Considerata in una prospettiva sistematica, tuttavia, una simile riforma non potrebbe non fondarsi su una piena assimilazione tra le garanzie riconosciute a tutti i magistrati. Mentre la Costituzione vigente, com’è noto, attribuisce rango costituzionale solo alle garanzie dettate per la magistratura ordinaria, posto che l’art. 108 Cost. rimette alla legislazione ordinaria le garanzie di indipendenza dei giudici speciali. E la Corte costituzionale non solo ha dichiarato legittime le norme che prevedono la nomina governativa di taluni magistrati amministrativi[8], ma esclude anche che l’art. 107 comma 3 Cost. (per cui i magistrati ordinari si distinguono fra loro soltanto per diversità di funzioni), sia applicabile ai giudici speciali[9], nel presupposto che per i giudici speciali il principio dell'indipendenza degli organi giurisdizionali trovi fondamento solo nell'art. 101, comma secondo, Cost. in connessione con l'art. 108 Cost.[10].

Del resto il progetto di riforma costituzionale formulato dalla Commissione bilaterale nella XIII legislatura, che prevedeva appunto l’istituzione di un'unica Corte di giustizia disciplinare, estendeva a tutti i magistrati, anche amministrativi e contabili, le garanzie costituzionali previste oggi per la sola magistratura ordinaria.

Non si conosce ancora il testo dell’attuale proposta di riforma costituzionale.
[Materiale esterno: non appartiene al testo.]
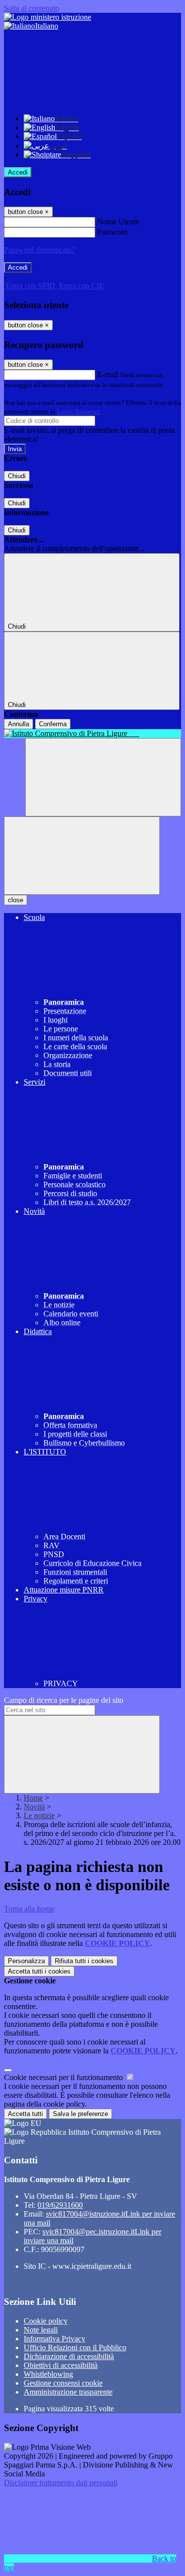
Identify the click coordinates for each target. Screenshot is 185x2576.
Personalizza (26, 1961)
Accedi (18, 172)
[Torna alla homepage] (92, 733)
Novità (34, 1806)
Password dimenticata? (39, 250)
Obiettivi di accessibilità (61, 2365)
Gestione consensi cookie (63, 2383)
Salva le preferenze (80, 2113)
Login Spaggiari (78, 411)
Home (33, 1798)
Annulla (18, 724)
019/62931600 (60, 2205)
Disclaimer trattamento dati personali (60, 2482)
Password (112, 232)
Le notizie (39, 1815)
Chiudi (17, 476)
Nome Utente (118, 221)
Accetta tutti (39, 1971)
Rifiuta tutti (84, 1961)
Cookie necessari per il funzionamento (64, 2077)
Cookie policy (46, 2321)
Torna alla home (29, 1909)
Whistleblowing (48, 2374)
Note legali (41, 2330)
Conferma (53, 724)
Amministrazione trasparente (68, 2392)
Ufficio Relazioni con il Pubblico (75, 2347)
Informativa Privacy (54, 2338)
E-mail (107, 374)
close (15, 900)
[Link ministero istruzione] (47, 17)
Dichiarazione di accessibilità (69, 2356)
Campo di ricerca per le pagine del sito (63, 1700)
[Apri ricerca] (103, 777)
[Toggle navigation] (82, 855)
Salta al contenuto (31, 8)
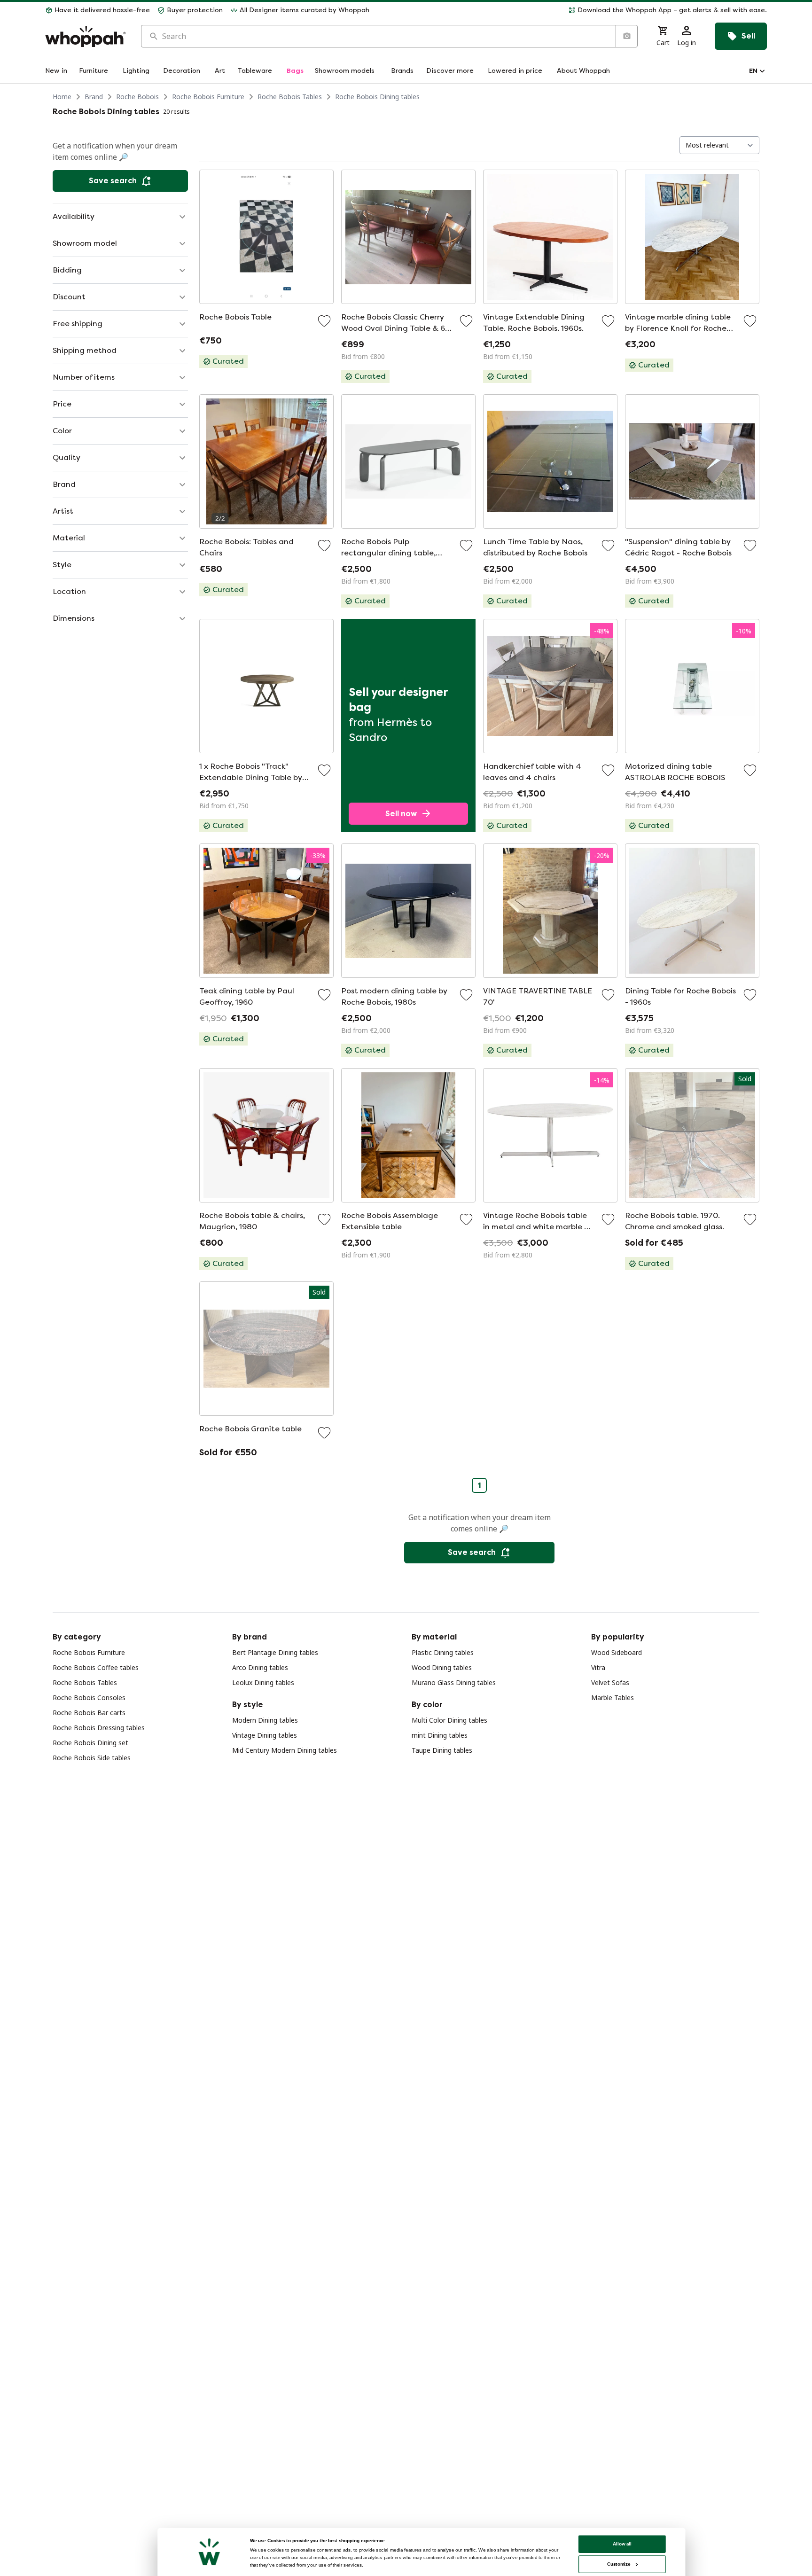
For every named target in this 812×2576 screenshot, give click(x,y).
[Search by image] (626, 36)
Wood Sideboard (616, 1652)
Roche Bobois (137, 96)
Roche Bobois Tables (290, 96)
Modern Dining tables (265, 1720)
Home (62, 96)
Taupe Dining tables (442, 1750)
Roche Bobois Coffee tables (96, 1667)
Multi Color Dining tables (449, 1720)
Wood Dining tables (442, 1667)
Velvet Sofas (610, 1682)
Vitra (598, 1667)
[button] (572, 10)
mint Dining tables (440, 1735)
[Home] (85, 36)
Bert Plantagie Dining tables (275, 1652)
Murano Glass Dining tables (454, 1682)
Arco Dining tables (260, 1667)
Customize (618, 2564)
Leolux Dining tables (263, 1682)
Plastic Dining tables (443, 1652)
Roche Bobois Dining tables (377, 96)
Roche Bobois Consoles (89, 1697)
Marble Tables (612, 1697)
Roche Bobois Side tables (92, 1757)
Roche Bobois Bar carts (89, 1712)
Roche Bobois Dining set (90, 1742)
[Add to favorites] (324, 321)
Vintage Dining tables (264, 1735)
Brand (94, 96)
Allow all (622, 2543)
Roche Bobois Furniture (208, 96)
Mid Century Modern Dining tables (284, 1750)
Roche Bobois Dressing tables (99, 1727)
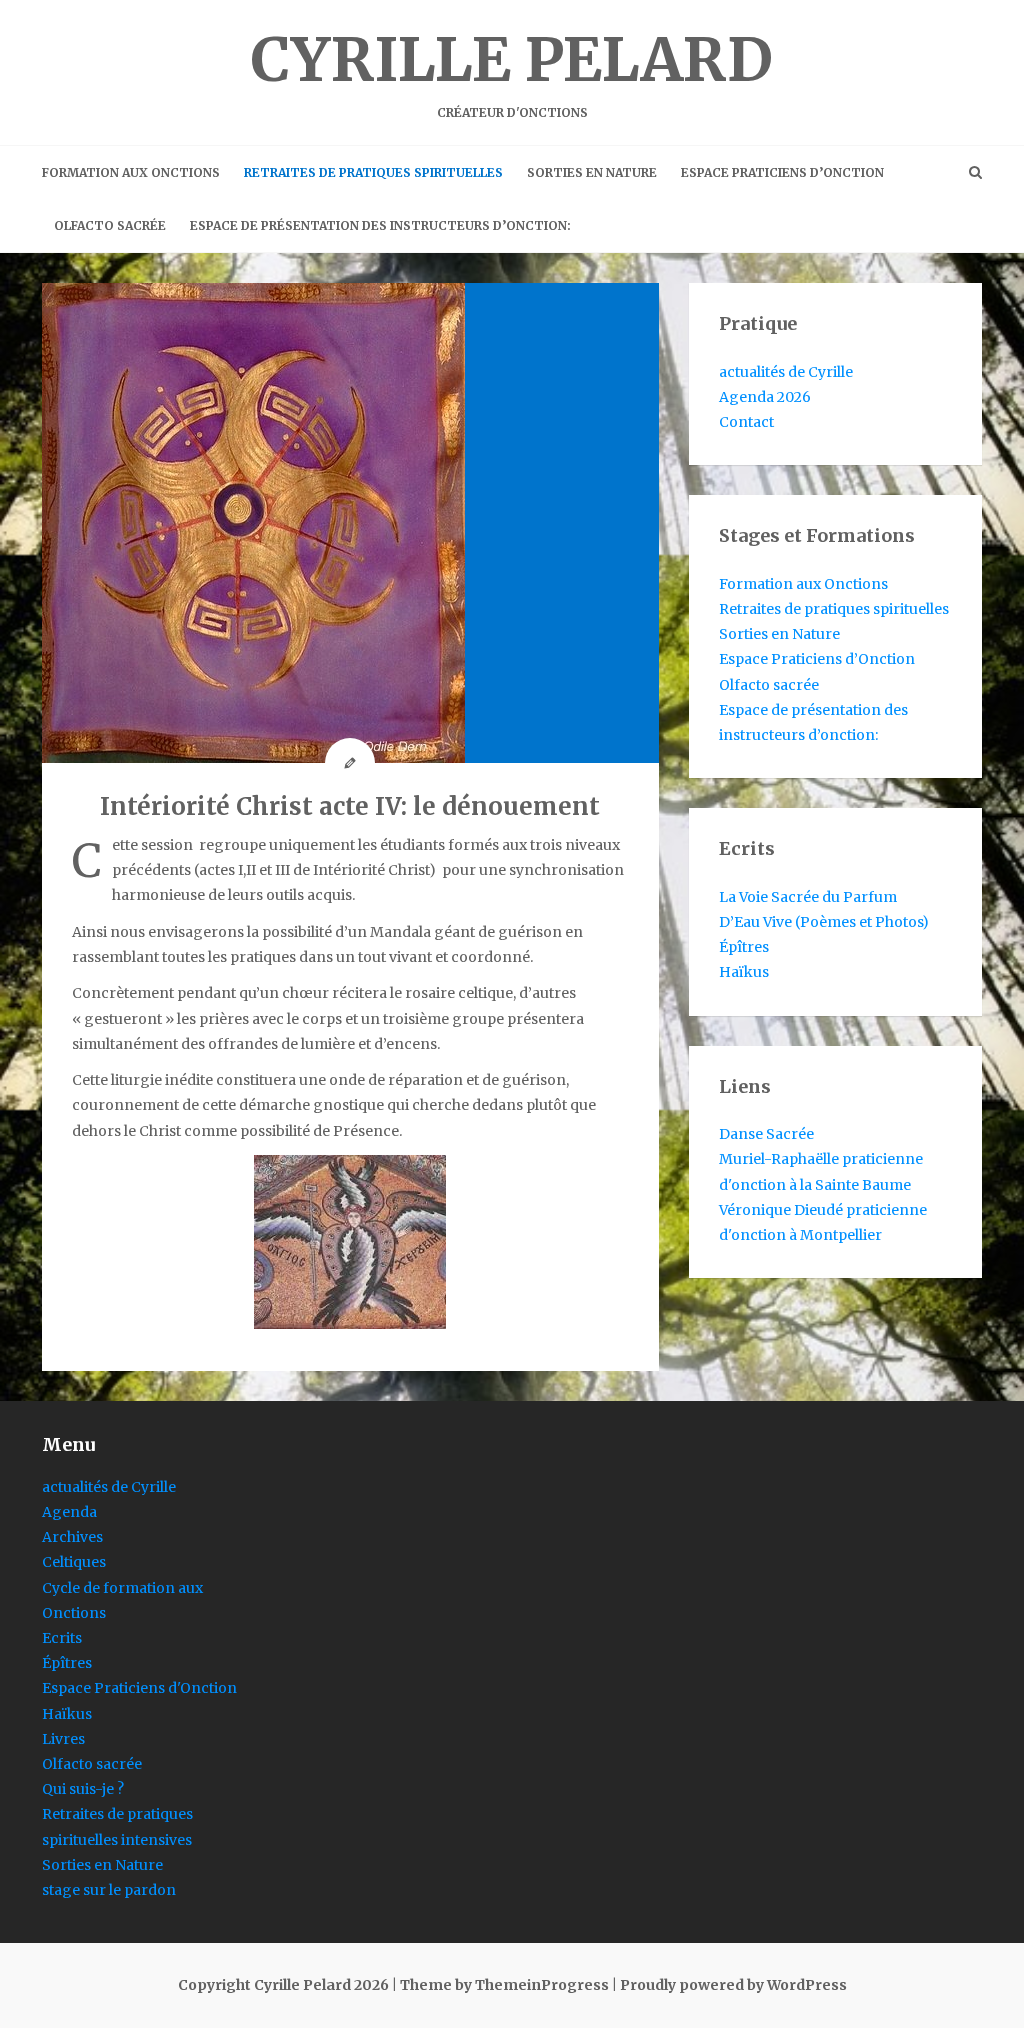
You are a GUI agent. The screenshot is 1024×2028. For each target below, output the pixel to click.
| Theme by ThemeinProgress (500, 1985)
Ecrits (62, 1638)
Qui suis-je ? (83, 1789)
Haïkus (744, 972)
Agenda (69, 1512)
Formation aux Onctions (131, 172)
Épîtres (744, 947)
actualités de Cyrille (786, 372)
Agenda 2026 (765, 397)
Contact (746, 422)
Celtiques (74, 1562)
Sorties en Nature (592, 172)
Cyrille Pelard (512, 71)
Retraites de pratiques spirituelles (373, 172)
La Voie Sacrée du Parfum (808, 897)
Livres (63, 1739)
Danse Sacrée (766, 1134)
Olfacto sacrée (110, 225)
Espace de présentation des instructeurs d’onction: (380, 225)
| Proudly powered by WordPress (729, 1985)
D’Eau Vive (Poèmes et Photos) (824, 922)
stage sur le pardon (109, 1890)
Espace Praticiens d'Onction (139, 1688)
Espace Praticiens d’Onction (782, 172)
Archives (72, 1537)
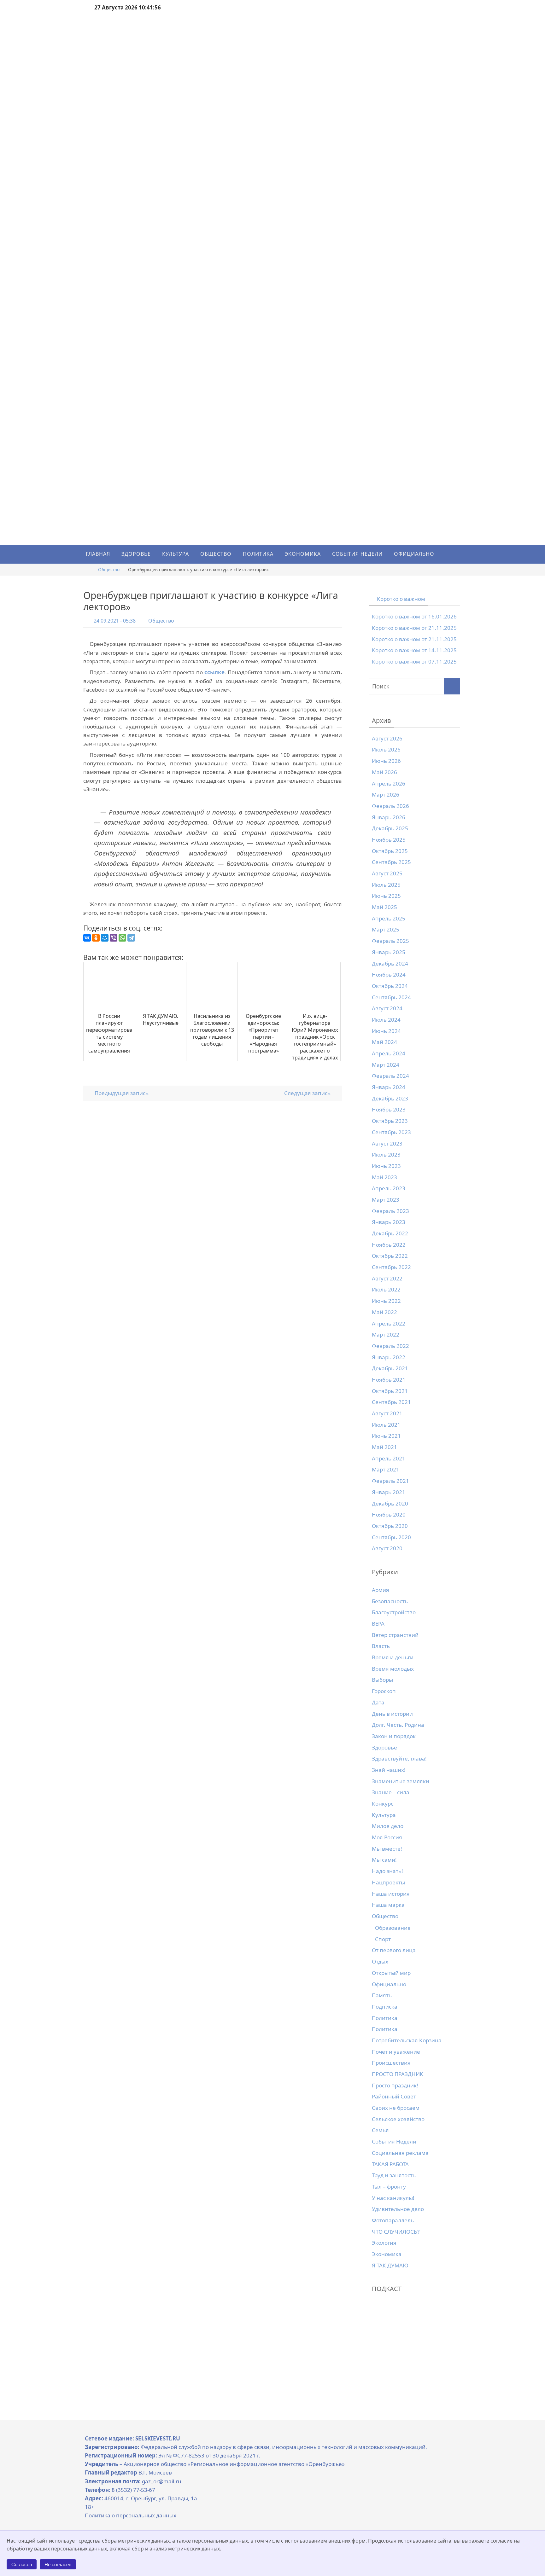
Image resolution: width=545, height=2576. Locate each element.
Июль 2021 (386, 1424)
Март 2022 (385, 1334)
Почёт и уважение (396, 2051)
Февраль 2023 (390, 1211)
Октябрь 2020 (390, 1525)
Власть (381, 1646)
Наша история (391, 1893)
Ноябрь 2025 (389, 839)
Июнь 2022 (386, 1300)
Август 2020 (387, 1548)
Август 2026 (387, 738)
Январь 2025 (388, 952)
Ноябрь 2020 (389, 1514)
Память (382, 1995)
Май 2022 (384, 1312)
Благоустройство (394, 1612)
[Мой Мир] (104, 938)
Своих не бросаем (395, 2107)
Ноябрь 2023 (389, 1109)
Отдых (380, 1961)
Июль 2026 (386, 749)
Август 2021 (387, 1413)
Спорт (383, 1939)
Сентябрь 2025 (391, 862)
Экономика (386, 2254)
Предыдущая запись (121, 1093)
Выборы (382, 1679)
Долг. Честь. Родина (398, 1724)
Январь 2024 (388, 1087)
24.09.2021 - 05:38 (115, 620)
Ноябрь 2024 (389, 974)
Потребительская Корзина (407, 2040)
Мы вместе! (387, 1848)
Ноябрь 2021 (389, 1379)
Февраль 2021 (390, 1480)
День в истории (392, 1713)
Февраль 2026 (390, 805)
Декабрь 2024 (390, 963)
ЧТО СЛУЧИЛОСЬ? (395, 2231)
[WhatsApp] (122, 938)
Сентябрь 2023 (391, 1132)
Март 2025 (385, 929)
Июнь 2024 (386, 1031)
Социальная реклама (400, 2152)
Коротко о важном (401, 598)
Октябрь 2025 (390, 851)
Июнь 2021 (386, 1435)
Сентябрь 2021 (391, 1402)
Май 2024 (384, 1042)
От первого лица (394, 1950)
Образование (393, 1927)
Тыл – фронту (389, 2186)
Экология (384, 2242)
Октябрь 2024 (390, 985)
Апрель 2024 (388, 1053)
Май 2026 (384, 772)
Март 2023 (385, 1199)
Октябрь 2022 (390, 1255)
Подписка (384, 2006)
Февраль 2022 (390, 1345)
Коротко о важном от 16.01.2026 (414, 616)
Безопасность (390, 1601)
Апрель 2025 (388, 918)
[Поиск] (452, 686)
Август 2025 (387, 873)
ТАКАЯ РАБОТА (390, 2164)
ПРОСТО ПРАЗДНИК (397, 2074)
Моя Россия (387, 1837)
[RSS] (538, 1037)
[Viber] (113, 938)
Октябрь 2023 (390, 1120)
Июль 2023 (386, 1154)
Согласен (21, 2564)
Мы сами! (384, 1859)
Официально (389, 1984)
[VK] (538, 1033)
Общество (109, 569)
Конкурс (382, 1803)
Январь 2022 (388, 1357)
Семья (380, 2130)
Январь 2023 (388, 1222)
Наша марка (388, 1904)
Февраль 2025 (390, 940)
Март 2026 (385, 794)
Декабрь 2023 (390, 1098)
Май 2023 (384, 1177)
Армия (380, 1589)
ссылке (214, 672)
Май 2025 (384, 907)
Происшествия (391, 2062)
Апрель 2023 (388, 1188)
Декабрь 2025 (390, 828)
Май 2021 (384, 1447)
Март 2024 (385, 1064)
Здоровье (384, 1747)
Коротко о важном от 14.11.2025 (414, 650)
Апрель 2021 (388, 1458)
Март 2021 (385, 1469)
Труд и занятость (394, 2175)
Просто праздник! (395, 2085)
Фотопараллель (393, 2220)
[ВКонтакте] (87, 938)
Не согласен (57, 2564)
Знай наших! (389, 1769)
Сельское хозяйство (398, 2119)
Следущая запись (308, 1093)
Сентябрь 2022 (391, 1267)
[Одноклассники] (96, 938)
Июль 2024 (386, 1019)
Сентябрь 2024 (391, 997)
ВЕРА (378, 1623)
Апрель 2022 (388, 1323)
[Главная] (88, 569)
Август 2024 (387, 1008)
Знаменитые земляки (400, 1781)
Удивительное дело (398, 2209)
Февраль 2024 (390, 1075)
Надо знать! (387, 1871)
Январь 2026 (388, 817)
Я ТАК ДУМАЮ (390, 2265)
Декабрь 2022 (390, 1233)
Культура (384, 1815)
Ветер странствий (395, 1635)
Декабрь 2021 (390, 1368)
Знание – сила (390, 1792)
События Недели (394, 2141)
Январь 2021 (388, 1492)
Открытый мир (391, 1972)
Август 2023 (387, 1143)
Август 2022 (387, 1278)
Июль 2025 (386, 884)
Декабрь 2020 (390, 1503)
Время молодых (393, 1668)
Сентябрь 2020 (391, 1537)
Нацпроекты (388, 1882)
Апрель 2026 (388, 783)
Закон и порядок (394, 1736)
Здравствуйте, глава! (399, 1758)
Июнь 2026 (386, 760)
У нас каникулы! (393, 2198)
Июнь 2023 (386, 1165)
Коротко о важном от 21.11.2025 (414, 627)
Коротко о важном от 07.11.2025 (414, 661)
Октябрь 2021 (390, 1391)
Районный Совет (394, 2096)
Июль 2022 (386, 1289)
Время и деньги (392, 1657)
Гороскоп (384, 1691)
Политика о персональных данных (130, 2515)
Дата (378, 1702)
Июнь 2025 (386, 895)
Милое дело (387, 1826)
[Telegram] (131, 938)
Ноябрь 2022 (389, 1244)
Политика (384, 2018)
Ma è auspicabile che di questo problema i proponenti si facciano carico.

In una sentenza costituzionale, redatta da uno dei più raffinati giuristi italiani, è scritto: «se è vero che l'indipendenza è, nella materia in esame, forma mentale, costume, coscienza di un'entità professionale, non è men vero che, in mancanza di adeguate, sostanziali garanzie, essa, come è stato rilevato, degrada a velleitaria aspirazione»[11].

 

3. L’imminenza delle elezioni per il rinnovo del Parlamento europeo rende inevitabilmente preponderante la prospettiva propagandistica degli annunci generici rispetto alla prospettiva politica del farsi carico dei problemi.

L’annunciata separazione delle carriere tra giudici e pubblici ministeri si riduce in definitiva a una moltiplicazione dei consigli superiori, perché, come s’è notato, le due professioni sono purtroppo già dannosamente separate sul piano culturale più di quanto non si voglia ammettere.

In contraddizione con la proposta di unificazione del procedimento disciplinare, avremo così un consiglio superiore dei pubblici ministeri e un consiglio superiore dei giudici che si aggiungeranno ai separati consigli di presidenza dei magistrati amministrativi e dei magistrati contabili: quattro pseudo consigli superiori, a dispetto del rasoio di Occam e del suo «entia non sunt multiplicanda praeter necessitatem». Salva per di più la possibilità che si proponga coerentemente di istituire un quinto consiglio per i pubblici ministeri contabili.

In questo contesto la proposta di unificazione dei giudici disciplinari potrebbe anche rappresentare un tentativo residuale di recupero di razionalità, se non verrà utilizzata per ridurre l’indipendenza non solo dei pubblici ministeri ma anche dei giudici ordinari: come avverrebbe se la unificata Alta corte risultasse composta anche da magistrati amministrativi non pienamente garantiti sul piano dell’indipendenza.

Questo incrocio di moltiplicazioni e unificazioni, questo “fare ammuina” è solo frutto di approssimazione propagandistica o nasconde un disegno di tradimento dei principi della democrazia liberale?

 

 

 

[1] Sul tema si veda AA.VV., Riformare il giudice disciplinare dei magistrati?, in Quaderni del Consiglio Superiore della Magistratura, Anno 2012, Numero 158.

[2] Cass., sez. un., 9 marzo 2020, n. 6690, m. 657416

[3] Cass., sez. un., 10 aprile 2002, n. 5126, m. 553638, Cass., sez. un., 20 aprile 2004, n. 7585, m. 572208.

[4] Cass., sez. un., 29 settembre 2000, n. 1049, m. 540595.

[5] C. cost. n. 71/1995. Si vedano anche C. cost., n. 377/1998, C. cost., n. 161/1999, anche con riferimento alla composizione degli organi disciplinari.

[6] C. cost., n. 182/2008.

[7] C. cost., n. 87/2009.

[8] C. cost.,  n. 177/1973.

[9] C. cost.,  n. 434/2001, C. cost. n. 1/1978.

[10] C. cost.,  n. 433/2000.

[11] C. cost.,  n. 266/1988, redatta da Renato Dell’Andro.